The Management Board of the Parent has analysed the requirements of IFRS 5 Non-current Assets Held for Sale and Discontinued Operations taking into account the progress of the implementation of particular Remedies provided for in the decision. As of December 31st 2021, the LOTOS Divestment Assets were not available for immediate sale as of that date. The process of preparing the individual LOTOS Divestment Assets for sale includes a number of significant, non-customary, activities in 2022 such as a number of reorganization activities within the Group, obtaining appropriate external approvals from relevant regulatory authorities and the European Commission, and obtaining internal corporate approvals, including from the Parent’s General Meeting and the general meeting of PKN ORLEN S.A. By January 14th 2022, the Management Board of PKN ORLEN S.A. notified the European Commission of conditional agreements for sale of the LOTOS Divestment Assets.

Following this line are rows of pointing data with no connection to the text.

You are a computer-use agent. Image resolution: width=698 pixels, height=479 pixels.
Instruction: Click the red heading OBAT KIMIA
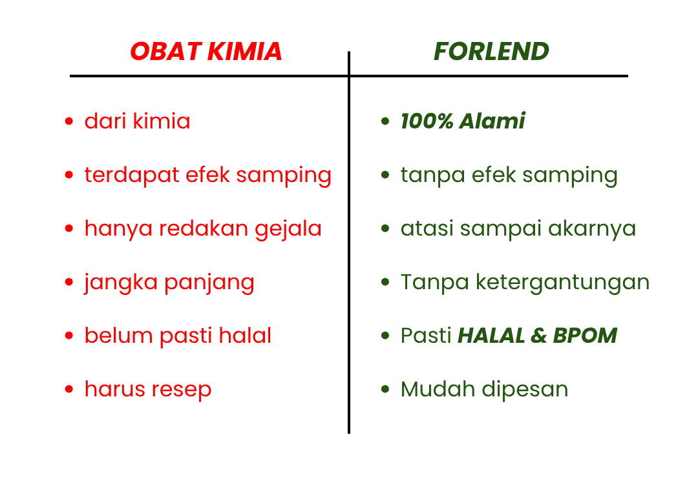point(206,51)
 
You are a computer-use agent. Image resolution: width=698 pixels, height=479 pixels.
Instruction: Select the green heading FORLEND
point(491,51)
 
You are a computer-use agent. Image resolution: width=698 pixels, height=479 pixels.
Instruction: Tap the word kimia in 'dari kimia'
point(162,121)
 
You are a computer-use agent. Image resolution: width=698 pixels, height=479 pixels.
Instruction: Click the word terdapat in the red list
point(132,175)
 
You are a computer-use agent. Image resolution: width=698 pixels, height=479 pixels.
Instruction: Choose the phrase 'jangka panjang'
point(169,283)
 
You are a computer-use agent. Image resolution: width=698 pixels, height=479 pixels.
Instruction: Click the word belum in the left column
point(119,335)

Both as at December 31st 2021 and as at the date of authorisation of these financial statements for issue, the European Commission’s decision and the approval of corporate bodies were not certain and it may be necessary to make significant changes to the divestment plan, which means that the criteria of high probability defined in IFRS 5 are not met.

Therefore, based on the judgement of the Management Board of the Parent, as at December 31st 2021 the criteria defined in IFRS 5 for available-for- sale non-current assets (or disposal group) were not met by the LOTOS Divestment Assets specified in the European Commission’s decision of July 14th 2020

Estimates

As preliminary sale agreements related to the implementation of the remedies were signed, it was necessary to analyse indications of potential impairment for the cash-generating units (CGUs) covered by the remedies. As a result of this analysis, indications of impairment were identified for the refining and wholesale CGU and the logistics CGU. These CGUs were tested for impairment, and the significant underlying assumptions are described in Note 10.1.1.1.1.